>>「うつ社員の肩代わりで疲弊する同僚たちの悲鳴」(上)から続きます。

 ここからは、私が感じ取っていることだ。うつで苦しむ男性に文句を言っている同僚たちは、本心では、「自分たちよりも先に彼が副編集長になるのではないか」という懸念を抱いているのではなかろうか。同僚たちは、男性が職場復帰したことに不満を持っているのではないのかもしれない。会社として、自分たちへの配慮が足りないことに怒っているように思える。このあたりは、うつなどを抱え込む社員について論じるとき、盲点となりがちなところだ。

 少なくとも同僚たちは、善意で男性の仕事を請け負ってきたと思っている。たとえば、1人の同僚のこの言葉が象徴的だ。

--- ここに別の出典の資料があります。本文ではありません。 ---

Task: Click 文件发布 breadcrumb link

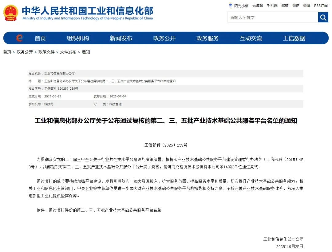Action: pos(68,52)
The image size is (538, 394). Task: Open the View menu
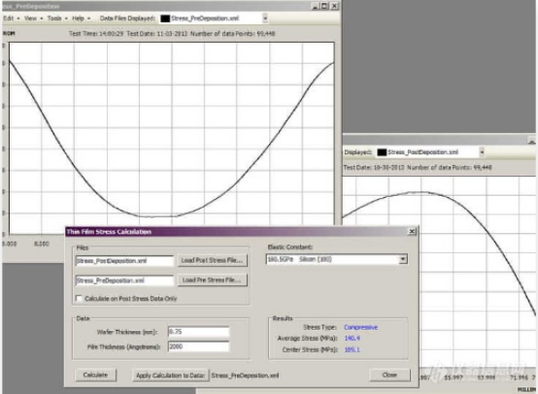pos(30,18)
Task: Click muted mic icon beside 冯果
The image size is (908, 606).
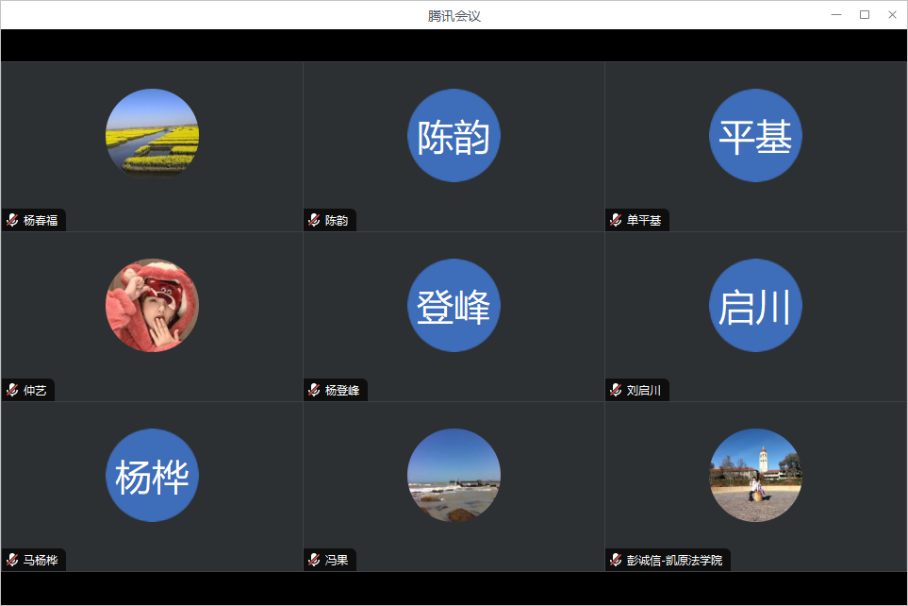Action: pos(314,560)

「残業が大量に増え、人事部や上司から叱責を受けた。時間に押され、自らの仕事にも、問題が次々と生じた」

 広い視野に立って考えてみると、同僚たちにとっては、男性が休業していた時期もそれ以前も、彼の仕事のフォローが相当な負担になっていたことは事実なのだ。現在も、男性が元のペースで仕事が消化できていないようで、そのことにも不満がある。

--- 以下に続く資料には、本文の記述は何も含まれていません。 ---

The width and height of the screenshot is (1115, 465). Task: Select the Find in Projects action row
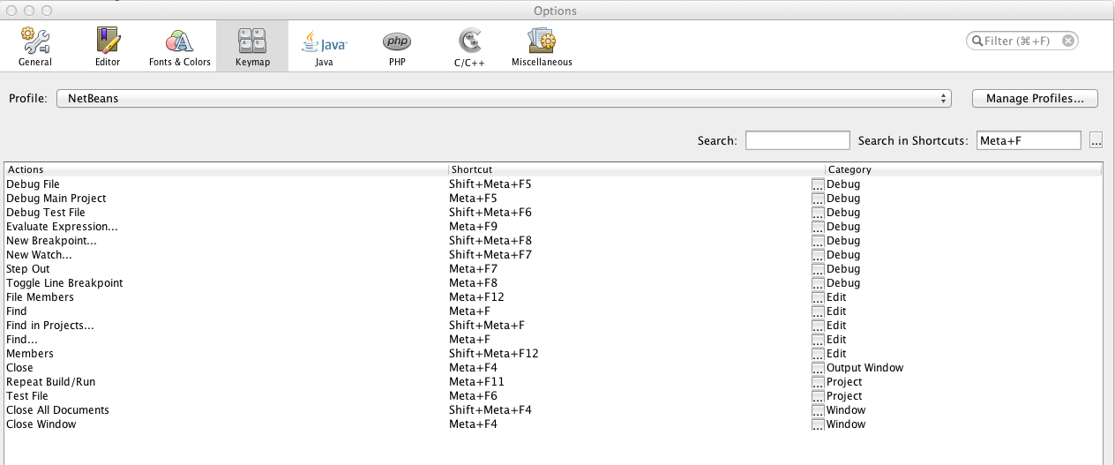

 本来は、同僚たちのこのような一連の行為に報いるために、会社は何らかの見返りを与えないといけない。それがないまま、「みんなで支え合おう」という美しい言葉を、つまりはタテマエを持ち出したところで、彼らの心は満たされない。「みんなで支え合おう」と口にするほどに、反発心が強くなっていくように、筆者には見える。ここにこそ、「本当の弱者」がいるのではないか。

タテマエとホンネが屈折した
形で絡み合う「黒い職場」

 後日談を語ると、この編集部を取り巻く事態は、さらに深刻化する。去年の秋に人事異動があり、ある珍事が起きた。この会社が数年前に吸収合併した、ある中堅出版社に在籍していた女性編集者が、新たな編集長に就任したのだ。

 女性編集者は、40代前半。中堅の出版社ではさしたる実績はないようだが、年齢から見ると抜擢人事である。だが、マスメディアが好きそうな「実力主義」なるものではない、と私は見ている。